-- Begin Text provided --

Showing posts with label apples. Show all posts
Showing posts with label apples. Show all posts

Tuesday, October 04, 2011

Unseasonal autumn weather...

I remember last year's visit to Erddig was sunny, but with a definite chill in the air. This year, however, shorts would have been more appropriate as it was warm even as we left Farnworth. Plenty of people thought an apple festival was a good idea and we had to queue for fifteen minutes to get into the grounds. The set-up was similar to last year, except the blacked-up Border Morris Men had been replaced by an altogether more genteel group who didn't look like they'd shout or wield sticks as phallic trophies. I don't know really, as we missed their performance, preferring instead to slob about on a bench in the shade.

Apples were purchased and we also bought a beautiful turned oak fruit bowl. To celebrate our fifth wedding anniversary we needed something in wood and we had often admired bowls at other events, always shying away from paying the price. But we decided that we could justify the cost for our anniversary and the bowl now sits, crammed full of apples, on the table.

-- End Text provided --

Please answer from the post about the apple festival at Erddig: how long did the visitors have to queue to get into the grounds?

-- Begin Given data --

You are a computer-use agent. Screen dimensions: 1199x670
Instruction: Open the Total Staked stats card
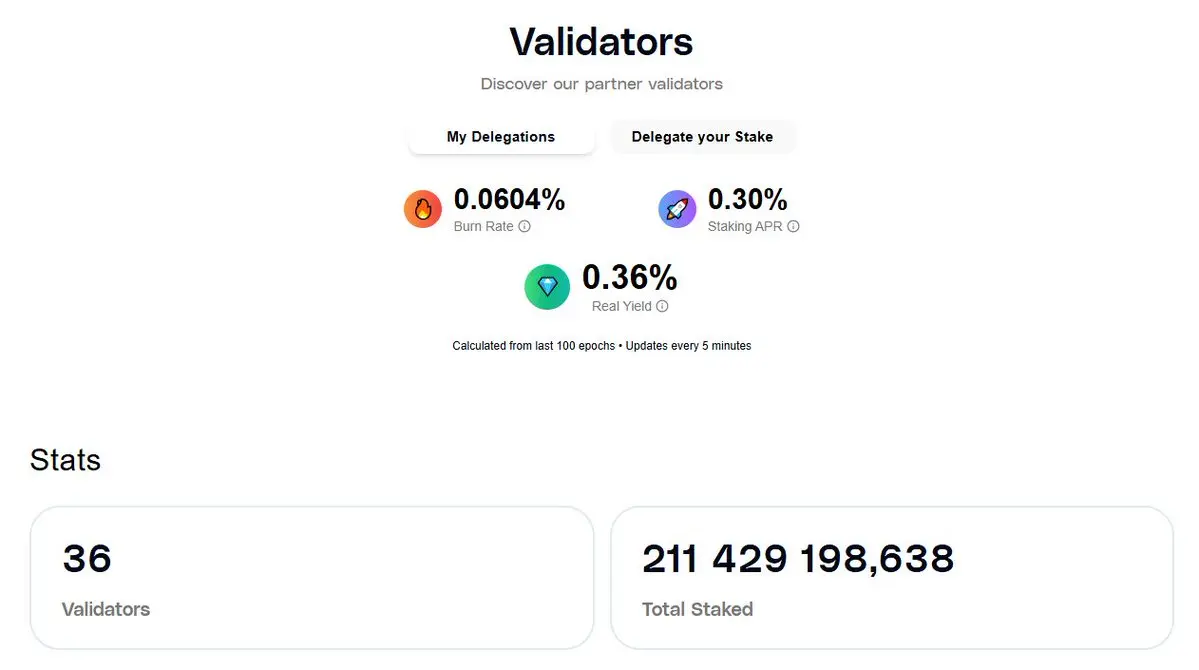pos(892,577)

-- End Given data --

> Written solution:
Fifteen minutes.